【コミカライズ決定】愛をささやかないで~婚約解消された可愛げのない事務官は、強面騎士団長に抱かれます
 すぐ側に鉱夫もいたし、他の馬も興奮して暴れては困るということで、すぐに魔法を使ったのだ。
 これから王都に転移することを考えれば、魔力は温存しておきたかったが、そうは言っていられない状況であった。部下に任せればよかったのだが、そう判断する前に自ら動いていた。
 怪我する者もおらず、他の馬への影響もなく、その場は事なきを得た。それだけはよかった。自分の判断が間違っていなかった結果である。少しでも遅ければ、今頃、怪我人の一人や二人は出ていただろう。
 昼まで現地を見て回り、昼食を終え、最後に書類等の確認を済ませてから転移をした。
 懐かしい執務席が見えたところまでは覚えている。
 その瞬間、がくりと身体が崩れた。力が入らない。這って動こうとしても、それすら無理だった。

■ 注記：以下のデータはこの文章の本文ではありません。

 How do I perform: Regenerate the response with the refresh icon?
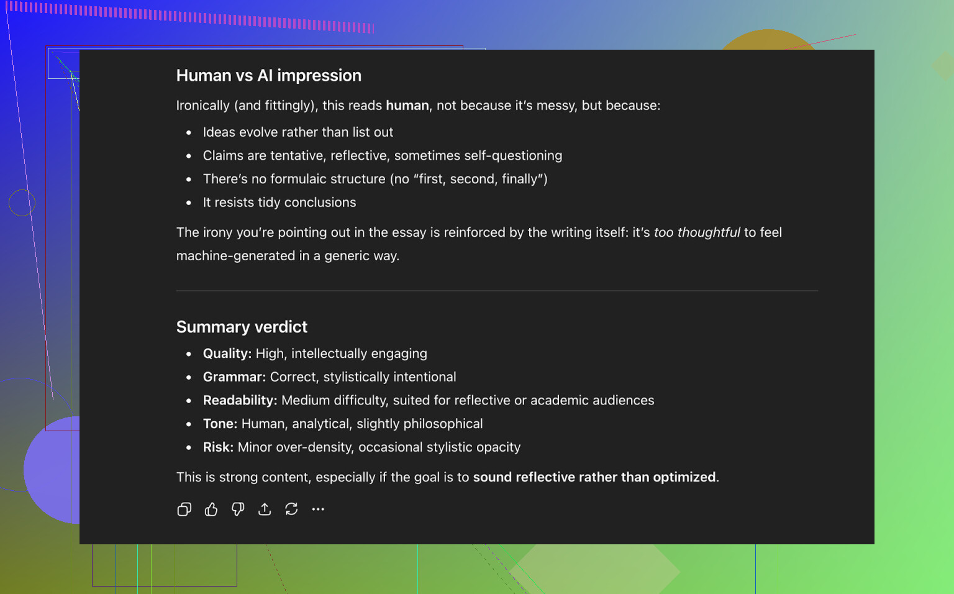pos(291,509)
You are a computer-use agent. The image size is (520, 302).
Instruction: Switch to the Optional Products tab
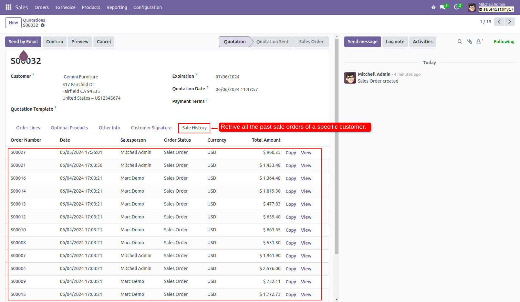tap(69, 127)
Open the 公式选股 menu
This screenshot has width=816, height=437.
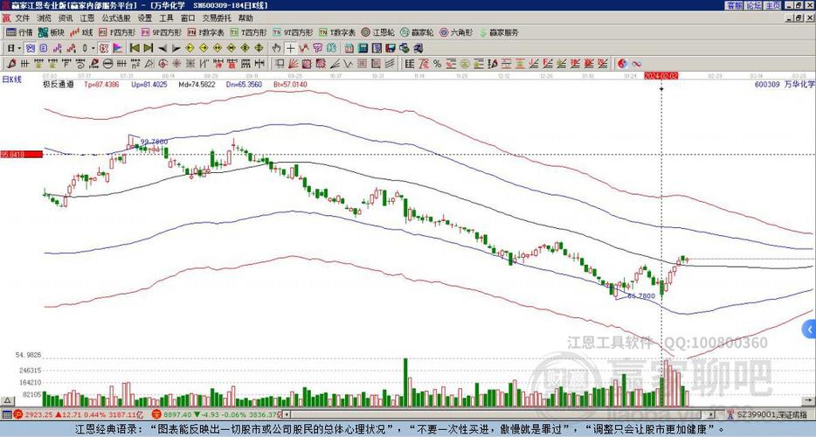point(114,17)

 なぜか脳内にはエミーリアの顔が浮かび、そのまま意識を失った。
 だが、すぐに夢を見た。
 彼女が自分の名を呼びながら、口づけをねだってくる。
(これは夢だ。夢の中なら問題ない)
 夢を夢であると意識できるほど、しっかりと意思を保てていた。
 そもそも、彼女はローランの名を呼ばない。夢だから叶えられている妄想だ。
 初めて触れる彼女の唇は柔らかく、もっと触れ合っていたかった。薄く開いた彼女の唇の隙間から、舌を忍ばせる。
 ぴくっと震える、彼女が可愛らしい。